Autore Luigi Compagnone

Collana I lapilli

Dettagli 216 pp, Ft. 12,2 x 18

ISBN 978-88-6043-043-4

Mater Camorra

A cura di Toni Iermano

€ 12,00

Non si può comprendere appieno il fenomeno criminale che sconvolge la pacifica convivenza della popolazione e macchia di sangue le strade di Napoli, senza risalire alle sue origini, che trovano un punto di snodo nella vicenda narrata da Luigi Compagnone in Mater Camorra.

Descrizione

L’assassinio di Gennaro Cuocolo, basista della camorra, e della moglie Maria Cutinelli, ex prostituta, uccisi a colpi di coltello nella notte del 5 giugno del 1906, si prefigurò da subito come un clamoroso fatto di cronaca nera, rorido di vaste implicazioni politiche, sociali e giornalistiche che sarebbero piaciute a Maupassant. In quegli anni gli scandali e l’esplosione di inarrestabili tangentopoli amministrative avevano scosso l’opinione pubblica e incoraggiato un’azione repressiva. Luigi Compagnone ricostruisce l’incredibile storia del maxiprocesso di Viterbo (1911-12), le indagini che lo precedettero e l’azione investigativa del capitano dei carabinieri Fabroni, infaticabile costruttore di prove false a danno di capi, gregari e manutengoli dell’onorata società, da Errico Alfano (Erricone) al prete don Ciro Vittozzi. Mater Camorra è un esemplare modello di pamphlet di stampo illuministico, permeato da una coscienza civile riconducibile ad alcuni memorabili libri-inchiesta di Sciascia, ma anche di rovente, satirica requisitoria sul costume italiano e su quella specificità tutta napoletana di vivere la tragedia come spettacolo teatrale o eterno carnevale. Contro l’assurdità e l’irrealtà delle cose del mondo, Compagnone combatte con lo sguardo blasfemo e irriguardoso di un polemista settecentesco; la sua sulfurea scrittura allegorica giunge alla drammatica rappresentazione di una città disperatamente condannta alla non-storia. 

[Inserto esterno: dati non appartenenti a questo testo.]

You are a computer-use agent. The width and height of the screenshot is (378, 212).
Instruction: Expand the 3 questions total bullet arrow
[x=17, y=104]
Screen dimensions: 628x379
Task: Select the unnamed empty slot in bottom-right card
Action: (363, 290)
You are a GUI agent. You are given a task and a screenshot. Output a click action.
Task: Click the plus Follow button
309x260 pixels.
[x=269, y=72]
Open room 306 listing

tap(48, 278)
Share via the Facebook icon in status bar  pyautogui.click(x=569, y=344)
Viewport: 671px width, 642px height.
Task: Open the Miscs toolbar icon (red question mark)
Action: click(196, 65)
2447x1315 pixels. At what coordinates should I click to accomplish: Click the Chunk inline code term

IL PADRE DI GOMORRA: ALLE ORIGINI DELLA CAMORRA
Non si può comprendere appieno il fenomeno criminale che sconvolge la pacifica convivenza della popolazione e macchia di sangue le strade di Napoli, senza risalire alle sue origini, che trovano un punto di snodo nella vicenda narrata da Luigi Compagnone in Mater Camorra, uscito in prima edizione nel 1987, vent’anni prima del bestseller Gomorra di Roberto Saviano, di cui rappresenta il più autorevole precursore. Quello messo in luce nel corso del processo di Viterbo (1911-1912) per l’omicidio dei coniugi Cuocolo fu un groviglio di corruzione e di violenza che coinvolse non solo gli imputati ma gli stessi rappresentanti della legge, raccontato con un rigore che ricorda il migliore Sciascia “illuminista” ma intriso di un furore polemico che è solo di Compagnone.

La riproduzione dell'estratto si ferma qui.